History in the Works

Waterwheel at Saugus Iron Works NHS

The Saugus Iron Works has been on my day trip radar for years. It's Early American History! It's technology! We can never seem to get there! It's open during a small part of the school year (mid-May to the end of October), so I'm going to give myself a break.

But this year, finally, I was going to make it happen.  Ideally, I like to study a subject and then do a hands-on project or museum visit after, but the site was about to shutter for the season and we had to just go! Saugus Iron Works is a reconstructed iron smelting and processing plant that ran in the mid-1600s in Massachusetts. We are up to the Mayflower landing at Plymouth in 1620 in our history curriculum. Close enough!

We got there at around 1:15, well before the next tour at 2:15. We watched the little movie and saw some artifacts at the museum. My student liked seeing the anvil and the huge two-man saw the best. I'm pretty sure the last time he saw an anvil was in a coyote and road runner cartoon. Or Minecraft.

We still had some time before the tour started. On this field trip, there was an actual field! My student saw this and immediately ran to the car to retrieve his soccer ball. I just tried to snap pictures of the peak foliage.

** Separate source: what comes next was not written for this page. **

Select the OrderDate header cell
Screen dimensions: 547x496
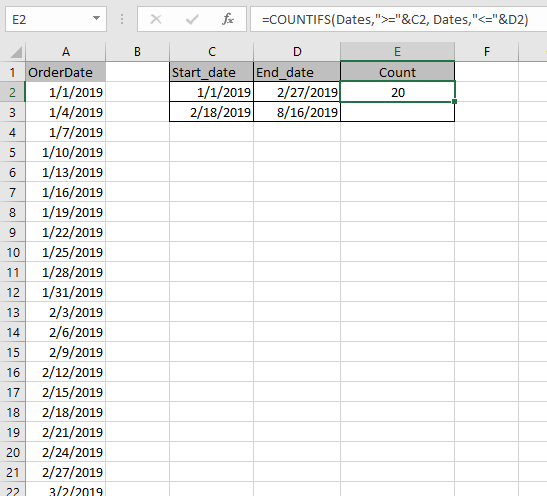click(66, 72)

Some retirees also joined us on the tour and it was great having just 6 people in our group.

What was intriguing about this location was that there was a manufacturing presence so early in America. The Pilgrims landed in 1620 and by 1646, English settlers were already banging out widgets in the form of nails, pots, and anvils. That escalated quickly!

First, they stuffed iron ore, charcoal, and something called flux (an agent used to separate the iron out from the ore) into this huge furnace. Note the child's head at the top for scale.

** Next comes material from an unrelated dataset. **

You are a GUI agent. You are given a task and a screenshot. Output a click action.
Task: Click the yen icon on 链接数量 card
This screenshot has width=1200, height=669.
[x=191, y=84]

A water wheel turned this roller which worked the bellows to pump air into the furnace so it would heat to 3000 degrees!

Eventually, the molten iron would flow out like lava from the base of the furnace to pool and cool in the sand.

Some of this iron was used to make nails. Another water wheel powered this contraption which flattened and cut the pasta iron into strips.

Here's our friendly ranger/tour guide to explain.

Our tour guide also pointed out some "easter eggs" that one of the reconstruction blacksmiths hid around the property. If you visit, ask where they are!

Smiley face Easter Egg

Leaf with Ladybug Easter Egg

They had another tour of the main house which focussed on life in colonial America. My student was ready to leave, so we will have to return to that in the spring. It is limited to 8 people, and you have to sign up when you arrive. We'll also have to go back to walk the nature trail. Someone left his coat in the car and was freezing, although he tried not to complain too much.

Did I mention it's free? Even the penny flattening machine is free. Other places charge for that. (I'm looking at you, Niagara Falls Visitor Center!)

Overall, it was a great experience.

If you enjoy trips back in time, free factory tours, and big open fields, I highly recommend a visit to the Saugus Iron Works National Historic Site in Saugus, MA.